### LIJST VAN OPDRACHTEN
1. Vertaal de zin "Geweld was ook niet verwacht." uit de tekst over de EU-top in Brugge in het Engels.
2. Herschrijf het gedeelte van de tekst over de EU-top van "Oef, de eerste" tot en met "chiro wordt bedacht.", waarbij u "Brugge" vervangt door "Gent".

### GESELECTEERDE TEKST
Oef, de eerste top van EU-ministers onder het Belgische voorzitterschap, vorige week in Brugge, is vreedzaam geëindigd. Geweld was ook niet verwacht. De zogeheten anti-globalisten hadden hun actie aldaar zelfs ‘Manifeest’ gedoopt, met een melige woordspeling die doorgaans alleen bij de chiro wordt bedacht.

De ministers susten het protest. Ze smoorden de discussie met de al vertrouwde dooddoener dat het protest wel de juiste vragen stelt, maar de verkeerde antwoorden geeft, dat niet minder maar alleen méér globalisering de wereldproblemen kan oplossen. Juist, maar dat vinden de meeste manifestanten ook. Zij willen niet minder maar een andere globalisering, een die meer onder democratische controle staat bijvoorbeeld.

### AANGELEVERDE GEGEVENS
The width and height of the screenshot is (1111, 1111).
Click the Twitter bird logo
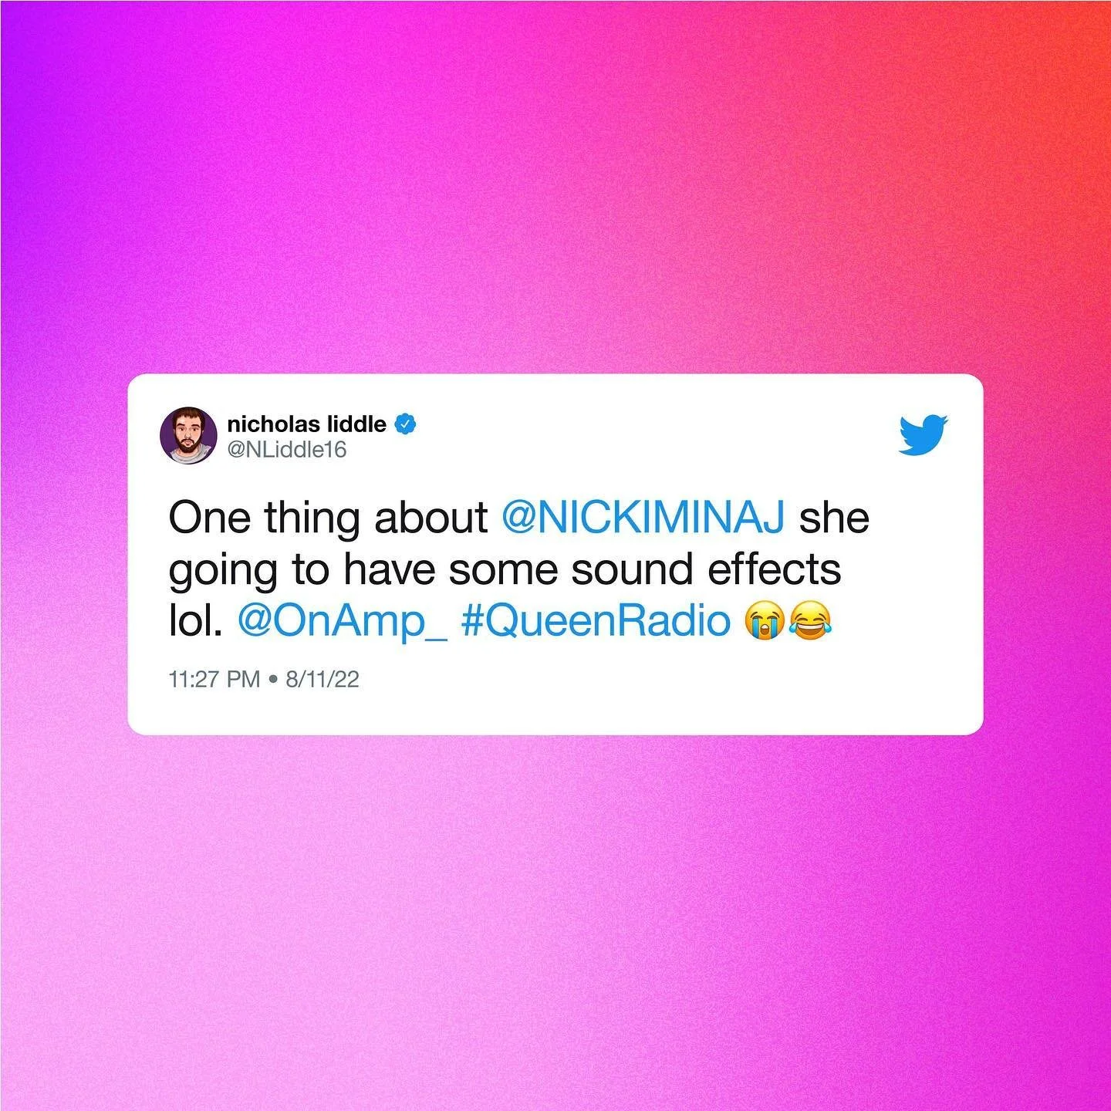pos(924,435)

---

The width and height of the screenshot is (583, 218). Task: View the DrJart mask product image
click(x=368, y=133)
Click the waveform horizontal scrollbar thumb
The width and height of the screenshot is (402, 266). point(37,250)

### OPLOSSINGEN
1. Nor had violence been expected.

2.
Oef, de eerste top van EU-ministers onder het Belgische voorzitterschap, vorige week in Gent, is vreedzaam geëindigd. Geweld was ook niet verwacht. De zogeheten anti-globalisten hadden hun actie aldaar zelfs ‘Manifeest’ gedoopt, met een melige woordspeling die doorgaans alleen bij de chiro wordt bedacht.